Б. Клиническая стрессология.
- Антропогенный психоэмоциональный стресс и стрессология. Множественность психической травмы.
- Мир и психика. Блоки психической деятельности. Структура психики: модель мира, модель человека и Я-конценция.
- Стресс как универсальный механизм взаимодействия психического и соматического. Психофизиологические механизмы, уровень и этапы стрессового процесса.
- Теоретические основы развития заболеваний, обусловленных стрессом.
- Стрессор: экстремальные состояния, катастрофы, межличностные конфликты, личностные психотравматические модели.
- Механизмы психической защиты - стрессоры личной жизни: коммуникативный, семейный, межличностный конфликты. Проблема стереотипов.
- Психическое здоровье: идея, дефиниция, уровни (нейрофизиологическое – «мозговое» здоровье, индивидуально-психологическое – «психическое» здоровье, личностное – «ментальное» здоровье).
- «Археология» человека и болезни. Невротический уровень постстрессовых нарушений.
- Психотический уровень постстрессовых нарушений.
- Соматический уровень постстрессовых нарушений.
- Личностный уровень постстрессовых нарушений.
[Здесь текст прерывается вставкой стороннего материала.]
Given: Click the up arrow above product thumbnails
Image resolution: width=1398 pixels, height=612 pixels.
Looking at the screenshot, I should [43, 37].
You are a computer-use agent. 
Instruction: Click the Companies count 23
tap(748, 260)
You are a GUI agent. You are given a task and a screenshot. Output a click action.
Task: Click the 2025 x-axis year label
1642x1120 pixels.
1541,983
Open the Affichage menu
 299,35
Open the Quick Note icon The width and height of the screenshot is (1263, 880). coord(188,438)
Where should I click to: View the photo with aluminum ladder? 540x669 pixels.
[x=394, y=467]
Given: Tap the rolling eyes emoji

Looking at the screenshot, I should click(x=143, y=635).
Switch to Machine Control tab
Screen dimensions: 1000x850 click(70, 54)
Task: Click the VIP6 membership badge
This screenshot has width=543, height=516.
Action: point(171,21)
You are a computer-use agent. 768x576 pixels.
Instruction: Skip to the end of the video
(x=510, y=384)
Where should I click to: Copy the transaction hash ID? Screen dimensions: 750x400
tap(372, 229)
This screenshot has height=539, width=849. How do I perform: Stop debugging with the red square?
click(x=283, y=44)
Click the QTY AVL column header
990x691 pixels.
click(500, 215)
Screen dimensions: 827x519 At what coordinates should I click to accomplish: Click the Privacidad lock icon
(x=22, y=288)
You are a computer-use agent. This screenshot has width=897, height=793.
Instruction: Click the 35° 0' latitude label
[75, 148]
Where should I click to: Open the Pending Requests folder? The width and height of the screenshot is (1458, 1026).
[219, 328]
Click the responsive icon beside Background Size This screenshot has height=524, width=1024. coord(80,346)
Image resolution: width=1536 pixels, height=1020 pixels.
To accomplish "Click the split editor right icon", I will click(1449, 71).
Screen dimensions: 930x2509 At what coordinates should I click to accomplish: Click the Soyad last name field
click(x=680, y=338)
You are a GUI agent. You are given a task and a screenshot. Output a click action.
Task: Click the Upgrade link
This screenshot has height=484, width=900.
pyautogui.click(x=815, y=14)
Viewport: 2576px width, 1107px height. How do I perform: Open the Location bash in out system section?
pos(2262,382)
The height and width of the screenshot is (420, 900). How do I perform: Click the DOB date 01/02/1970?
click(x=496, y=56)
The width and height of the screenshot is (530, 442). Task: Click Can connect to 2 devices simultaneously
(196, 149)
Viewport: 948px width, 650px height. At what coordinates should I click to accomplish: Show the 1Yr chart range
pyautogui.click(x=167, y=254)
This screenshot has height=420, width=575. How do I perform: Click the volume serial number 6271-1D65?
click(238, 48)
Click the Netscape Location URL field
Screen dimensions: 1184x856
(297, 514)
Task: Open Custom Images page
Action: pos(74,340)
Посттравматическое стрессовое расстройство.
В. Социальная психология стресса: стресс, адаптация, здоровье.
- Адаптационный синдром: психологические механизмы и реакции, социальные реакции, посттравматическое стрессовое расстройство.
- Стратегии адаптации: адаптация, направленная на эмоции, переменные, социальная поддержка, физическая среда.
- Психология здоровья: биологическая, психологическая и социальная модели, представления о здоровье и болезни, психологические методы терапии, условия жизни, личность и здоровье и т.д.
- Социальная психология и психология личности: социальное воздействие, роль, сила, интенсивность, смысл, источник, типы.
- Социальная ситуация и социальные перемены.
- Социальная реальность: построение ситуации, диспозиция, убежденность, осмысление, Мы и Они, этноцентризм, психология горя и потери.
Особенность данного курса заключалась в том, что проблема травматического стресса была представлена в совокупности его экономических, политических, социальных, психологических корней. Программа была реализована с участием психиатров, психологов, социологов, владеющих навыками терапии, тренинга, преподавания.
По оценке субъектов и объектов программы она снизила социальную и психологическую напряженность, позволила определенному количеству членов общества, остро нуждающихся в морально-психологической переориентации, адекватно адаптированные в новых условиях. Мы считаем, что если придерживаться основных принципов психиатрии, использовать гибкий и эклектичный гуманистический подход и применять приемлемые для данной культуры (даже субкультуры) техники в соответствии с имеющимися ресурсами, можно достичь значительных успехов.